**Assignment:**
Where the line containing "You are a computer-use" appears, end the copy there, keeping that line; start from the first line of the entries, copy exactly, and omit pictures.

Stored data entries
"""

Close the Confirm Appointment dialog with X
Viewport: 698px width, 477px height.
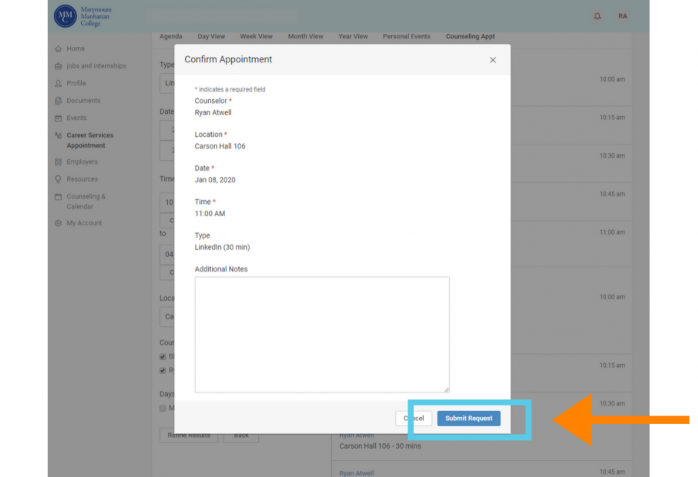[x=492, y=60]
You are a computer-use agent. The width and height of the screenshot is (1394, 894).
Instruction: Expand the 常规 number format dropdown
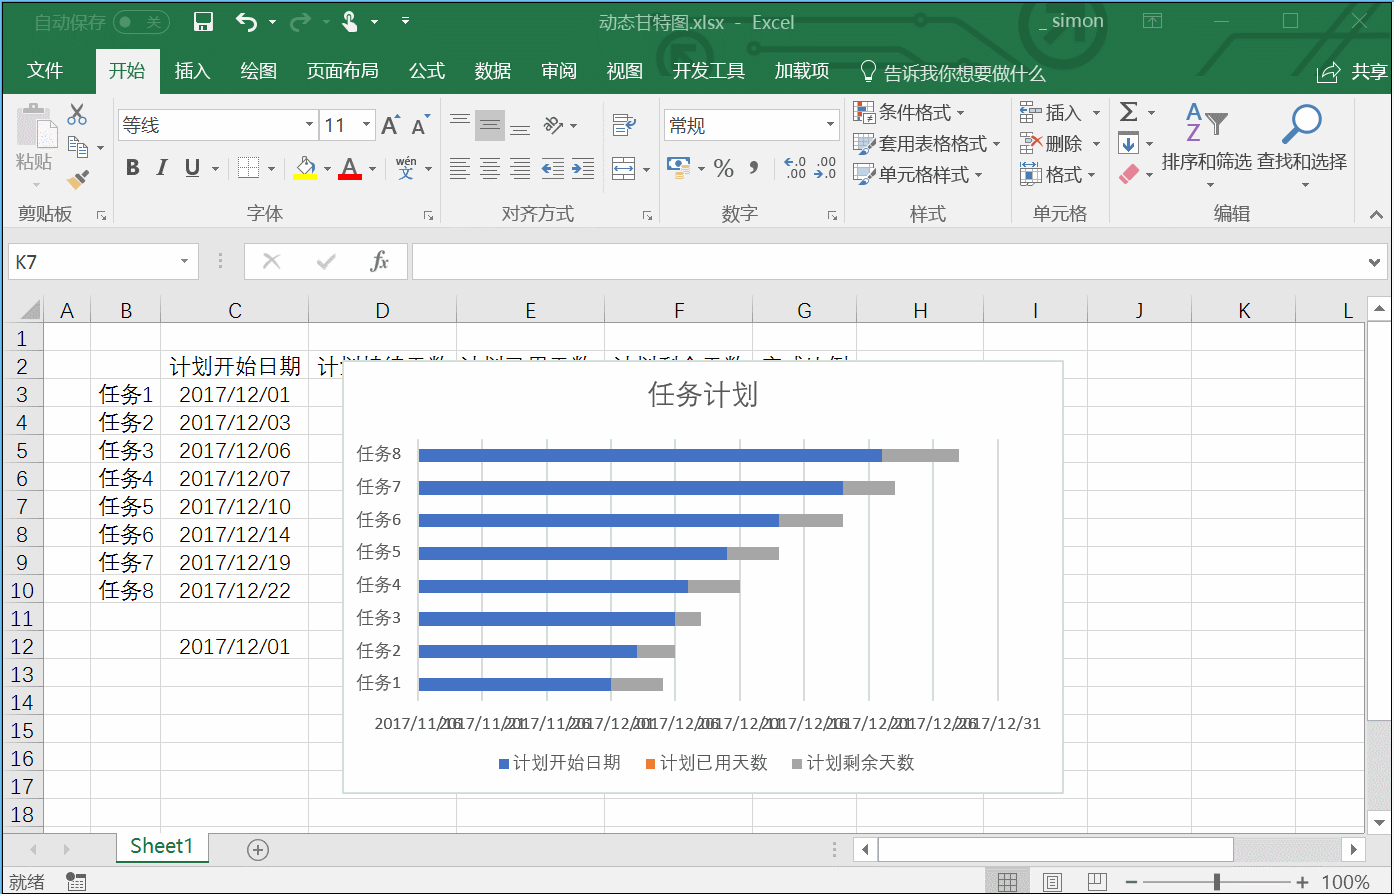pyautogui.click(x=829, y=124)
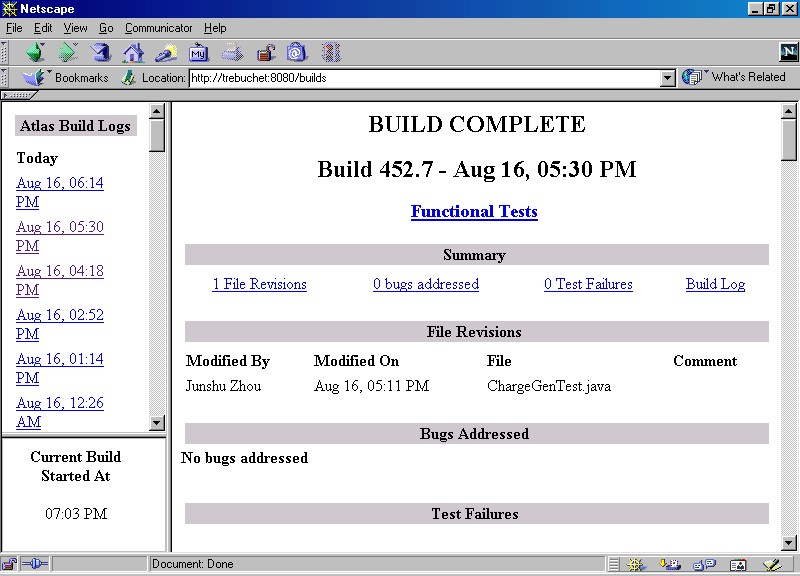Open Security info via padlock icon
Viewport: 800px width, 576px height.
[x=265, y=52]
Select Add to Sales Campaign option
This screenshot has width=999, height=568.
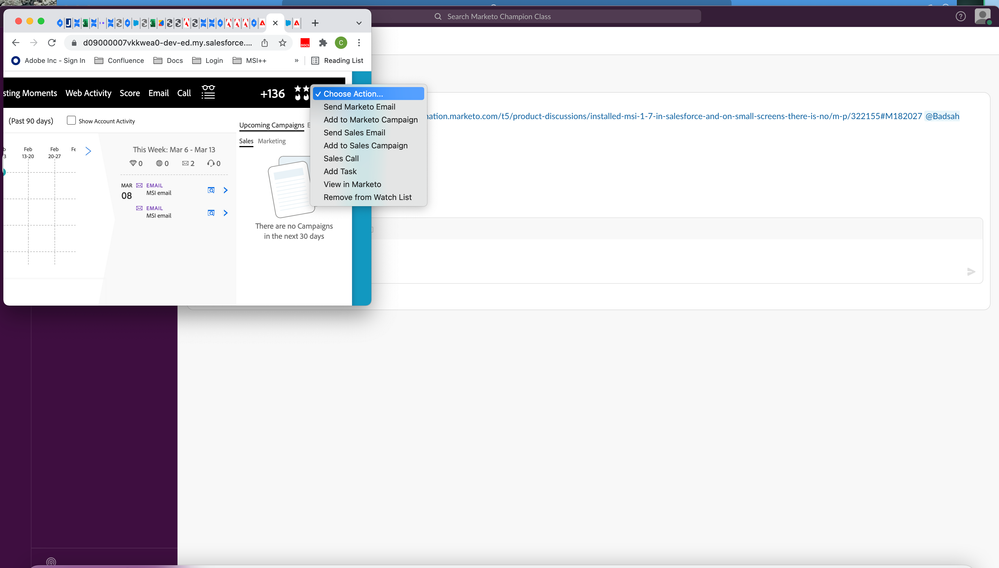(x=365, y=146)
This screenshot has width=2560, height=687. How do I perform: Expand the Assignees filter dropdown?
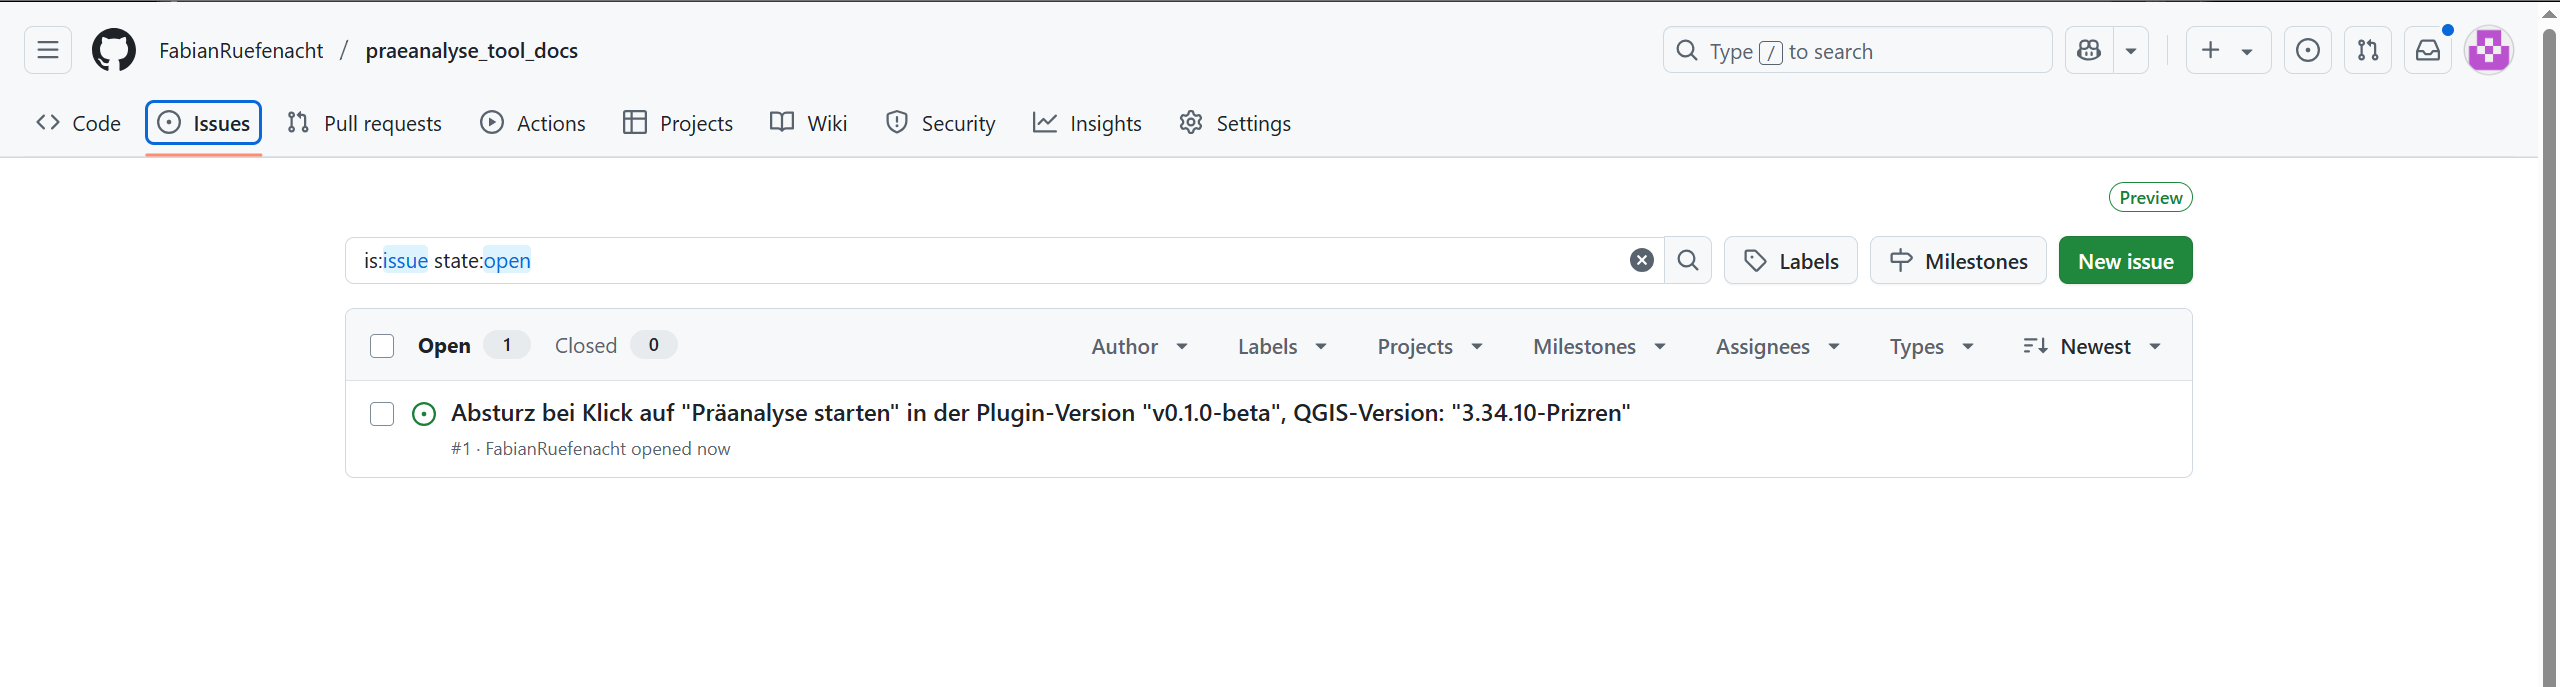1778,346
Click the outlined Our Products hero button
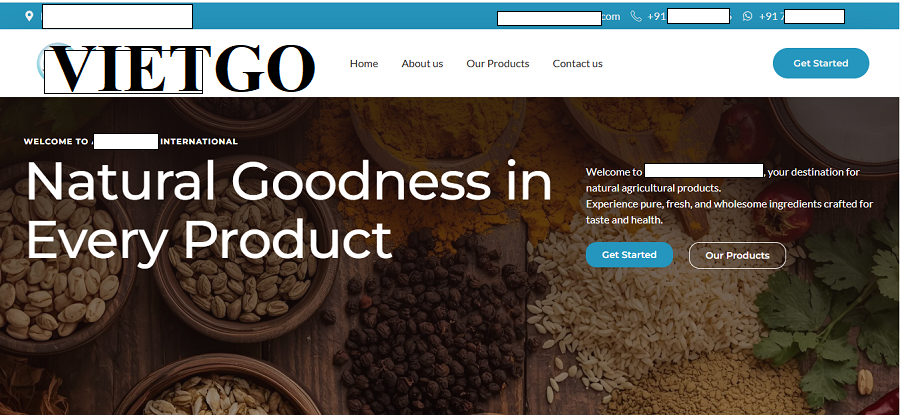The height and width of the screenshot is (415, 900). click(737, 255)
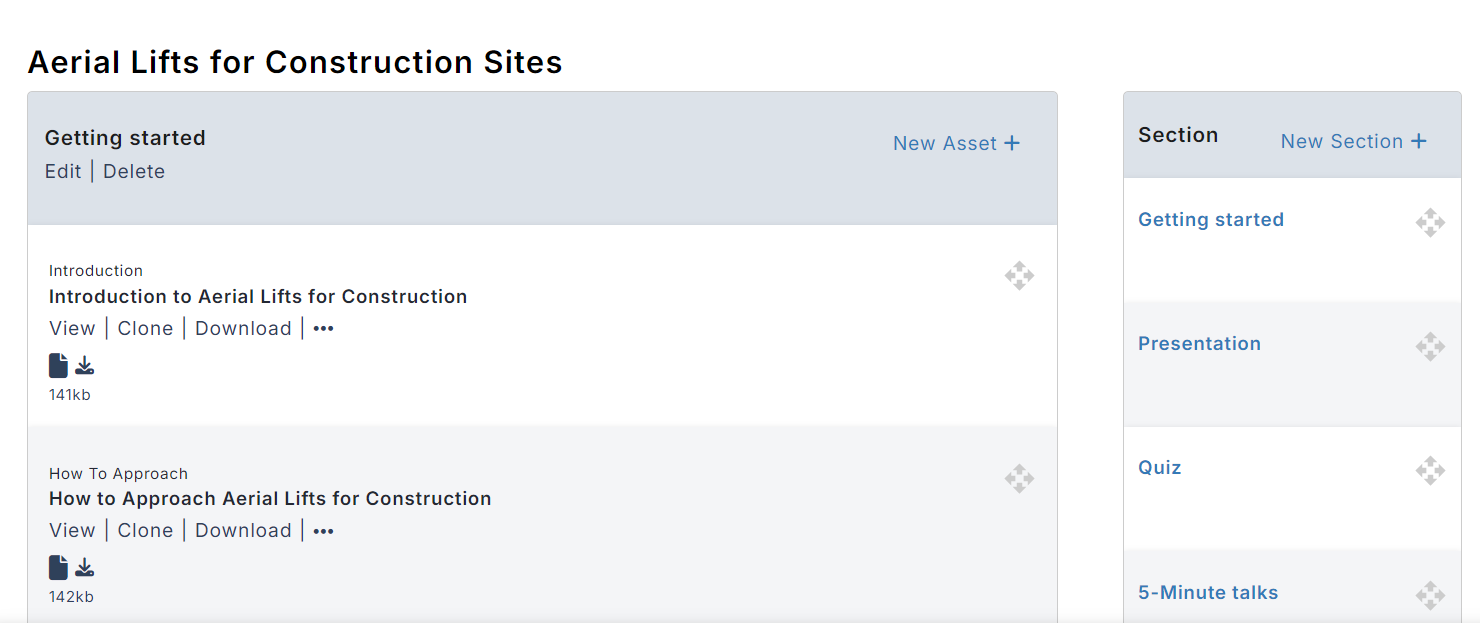Create a New Section
This screenshot has height=623, width=1480.
click(1354, 141)
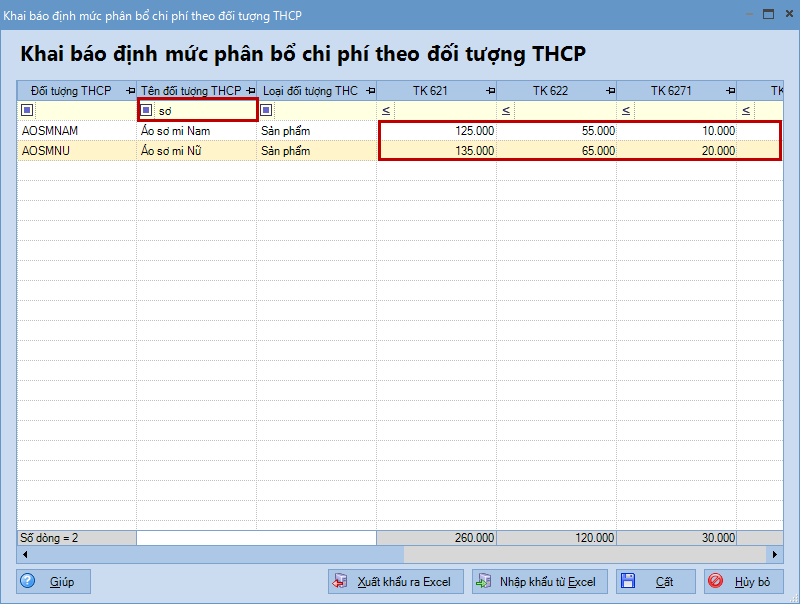Click the pin icon in TK 622 header

coord(609,91)
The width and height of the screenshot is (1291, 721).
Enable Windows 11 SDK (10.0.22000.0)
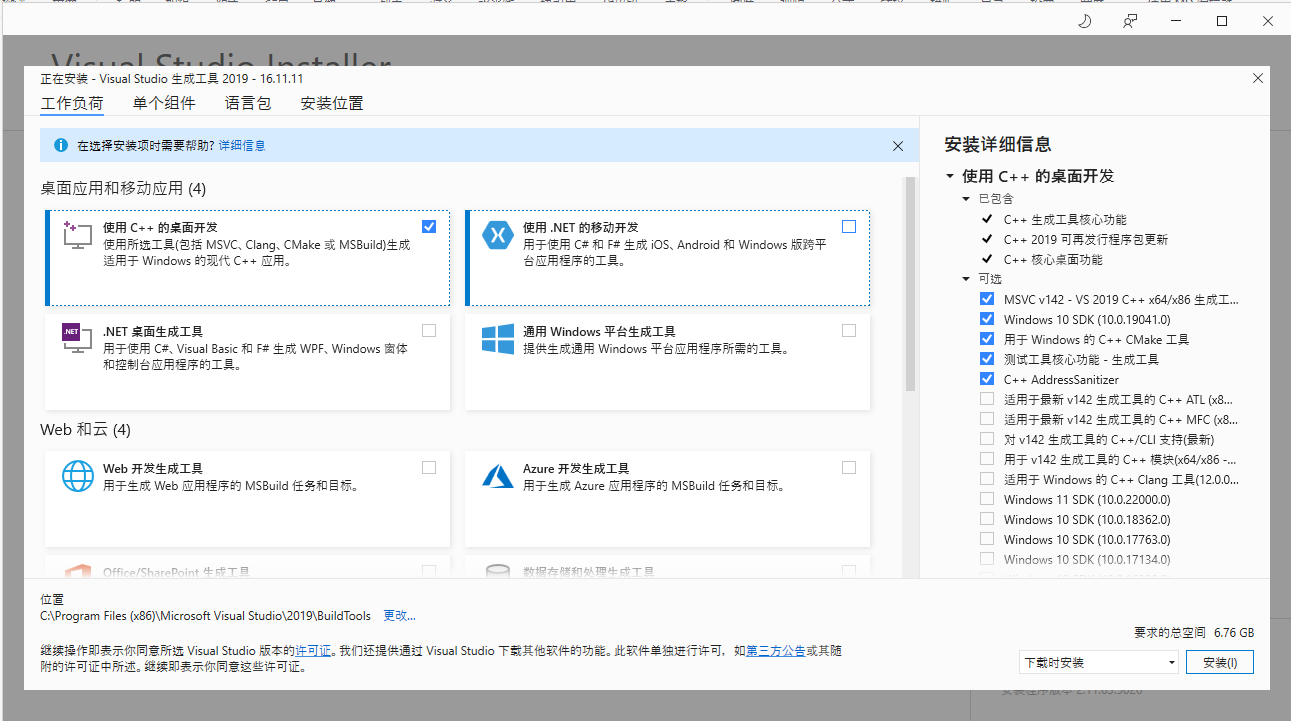(x=987, y=499)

"""

**Problem solution:**
Close the Confirm Appointment dialog with X
Viewport: 698px width, 477px height.
[x=492, y=60]
You are a computer-use agent. The width and height of the screenshot is (1394, 894).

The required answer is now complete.